**SET TASK A**:
Please rewrite everything in the HB 8611 bill summary from "3. Accounting Method" down to "(cash or accrual).", swapping "Consistency" for "Uniformity".
**SET TASK B**:
Which factors does the HB 8611 bill summary say are averaged to get the apportionment percentage? List each one.

**PAGE TEXT**:

WeVote

Bill

Bill

HB 8611

AN ACT RELATING TO TAXATION -- TAXATION OF BANKS

2026 Regular Session Introduced by Alex Marszalkowski

Rhode Island may allow banks to use a receipts-factor-only method for apportioning net income starting 2025, with a five-year commitment and alternatives if fairness requires.

06/23/2026 Signed by Governor
0
WeVote Research Nonpartisan
Bill Summary · HB 8611

Summary of HB 8611 (Rhode Island, 2026)

Purpose and Intent

  • The bill amends the statutes governing how banking institutions allocate and apportion income for Rhode Island tax purposes.
  • It aims to modify the rules for apportionment of net income between Rhode Island and other jurisdictions, clarifying options and processes for banks with multi-state business activity.
  • Effective for tax years beginning on or after January 1, 2025.

Key Provisions and Changes

  1. Apportionment Framework (Section 44-14-14.1)

    • Reiterates current framework: banks with activity taxable in Rhode Island and elsewhere allocate and apportion net income under §§ 44-14-14.1 to 44-14-14.5.
    • Foreign banks with effectively connected income taxed in Rhode Island and another state follow the same §§.
  2. Apportionment Formula (Section 44-14-14.1(b))

    • Net income apportioned to Rhode Island via an apportionment percentage.
    • Apportionment percentage is the average of three factors: receipts factor, property factor, and payroll factor.
    • If a factor is missing (both numerator and denominator are zero), it is excluded from the average; if two factors are missing, only the remaining factor determines the apportionment percentage.
    • A factor is not considered missing merely because its numerator is zero.
  3. Accounting Method Consistency (Section 44-14-14.1(c))

    • Each factor must be computed using the taxpayer’s accounting method for the year (cash or accrual).

**RECORD EXTRACTS**:
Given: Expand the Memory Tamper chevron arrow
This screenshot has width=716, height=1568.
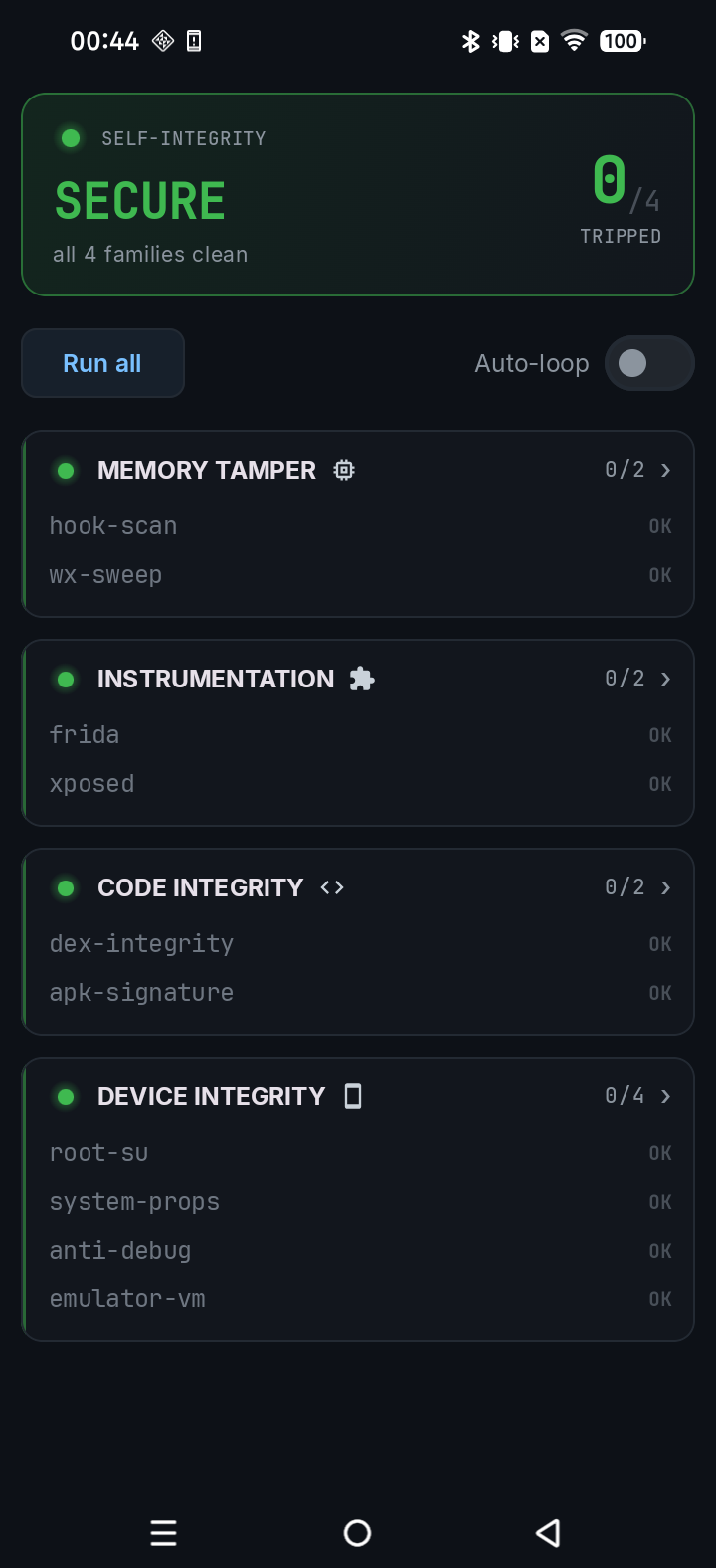Looking at the screenshot, I should 665,470.
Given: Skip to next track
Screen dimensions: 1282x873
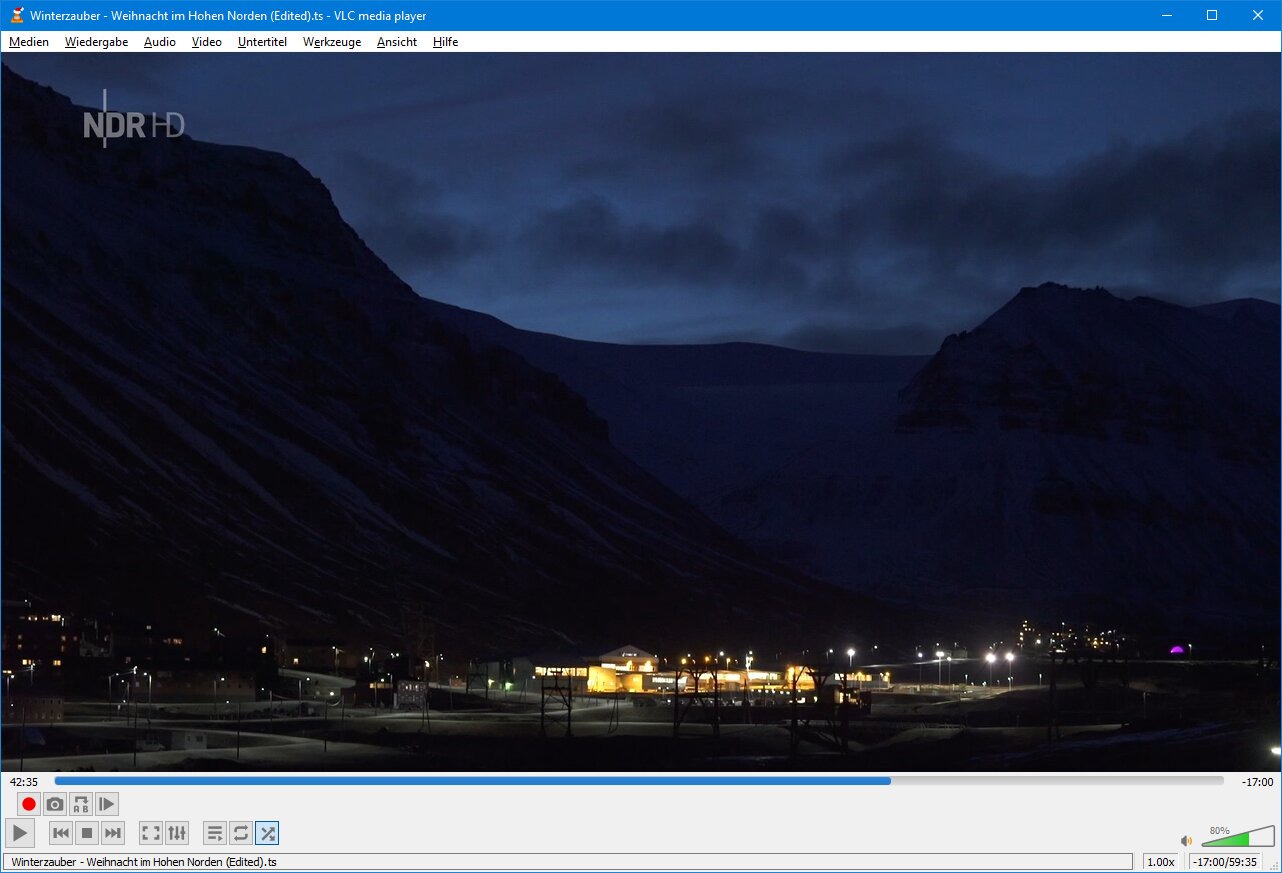Looking at the screenshot, I should point(113,833).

**CORRECT RESULT A**:
3. Accounting Method Uniformity (Section 44-14-14.1(c))

    • Each factor must be computed using the taxpayer’s accounting method for the year (cash or accrual).

**CORRECT RESULT B**:
- Receipts factor
- Property factor
- Payroll factor